SH: Well, Siouxland Samplers [Quilt Guild.] was started, I think, back in 1986 or so, by Lerlene Nevaril, and I was one of the charter members. I was there when we had the very first meeting, named the guild as Siouxland Samplers, and decided what we wanted to accomplish, which was sort of a teaching and getting together and learning experience for all of us. It was fun because there was -- I thought I was the only one in Sioux City that quilted, and we had like thirty-five or forty ladies at that first meeting. It was amazing that we had that many people there and that they were all so energetic and vibrant and ready to take on the quilting world. It was really an eye-opener for me. I really enjoyed it. And then when I had my shop, I was still involved with the quilt guild, but there for awhile then I dropped out and sort of just did stuff at home. But then I realized that I was missing so much without having that communication with other quilters and seeing what they had done and showing them what I had done and having that sharing that you get in a quilt guild. I really missed that so I found that I needed to get back into guild, which I did, and now I'm a member. I say I'm a charter member but I haven't been a member forever; I dropped out for awhile.

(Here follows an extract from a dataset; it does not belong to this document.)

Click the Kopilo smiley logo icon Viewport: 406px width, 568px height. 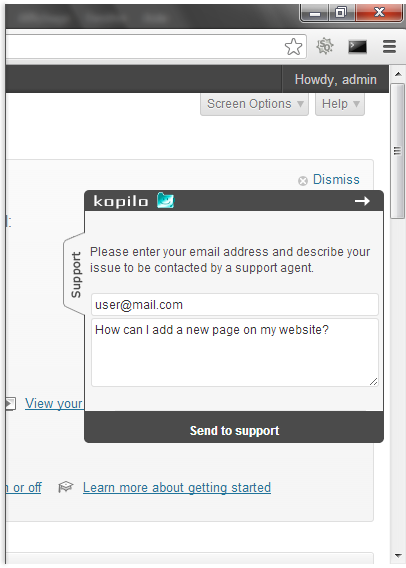(166, 200)
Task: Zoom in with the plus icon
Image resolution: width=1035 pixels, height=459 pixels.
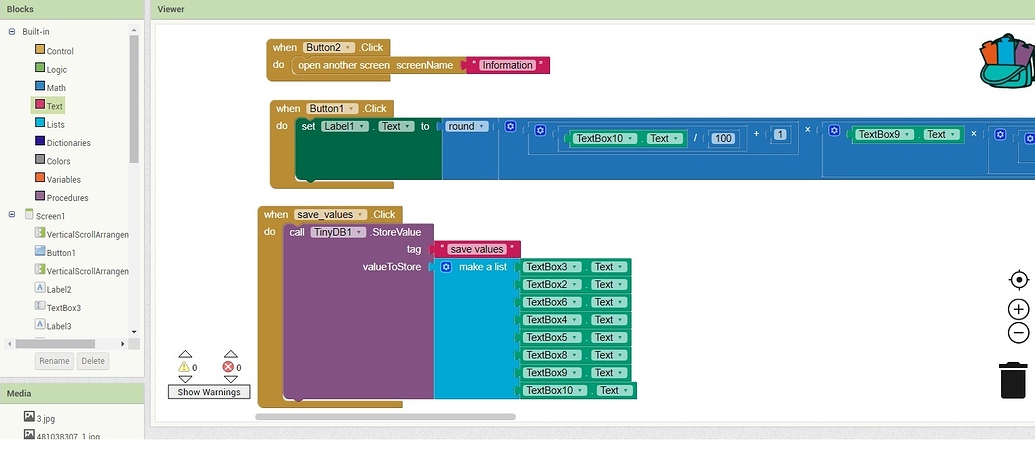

TF: Have you held offices in your guild?

SH: When the guild first started, I was Program Chairman for probably six months. I took over from another girl who had to--who had left town. So I did that for awhile. But I really haven't held any office, per se.

TF: Until now.

SH: Until now, yes. Now I am the Quilt Show Chair for 2009, so that's very exciting and scary at the same time.

TF: It's a big job.

SH: Yes, it is. I'm learning that more and more every day.

TF: What do you think makes a great quilt?

SH: First, I think--the first thing that draws me to a great quilt is the color, and even colors that I would not use. It doesn't have to be my favorite color, but just the colors and the combinations. And then I think the second thing is the workmanship and how people have put it together. So for me, it's the color and the workmanship, because I like just about every pattern. I cannot tell you a pattern that I don't like. There's quilts that I'm not real wild of that I see, but every quilt, I think, is--every quilt pattern is just terrific. I mean, I like all kinds.

TF: What do you think makes a quilt worthy of preservation in a museum, for example?

SH: I think sometimes the quilt itself, that it could be placed in a period piece. I'm quite fond of the Baltimore Album quilts, not so much the ones that they're doing present day, although they're gorgeous, but I really like to look at those ones that were made--the very first Baltimore Albums that came out, the ones when ladies did that, used the turkey red and those colors. I just think they're fascinating, to think that our ancestors would take--these women who had a lot more to do around the home than we do now would take the time to do that kind of work when, like my grandmother, a lot of them used their quilts for warmth, for their families. So I think one of the things is a period piece. I like those. I also like the Civil War type quilts. So I think we need to preserve those period type pieces. And I'm hoping that as time goes on, that some of our art quilts will be preserved in the same way, because I think that's something that is newer in the quilting world and I would hope that that would be preserved in the same way.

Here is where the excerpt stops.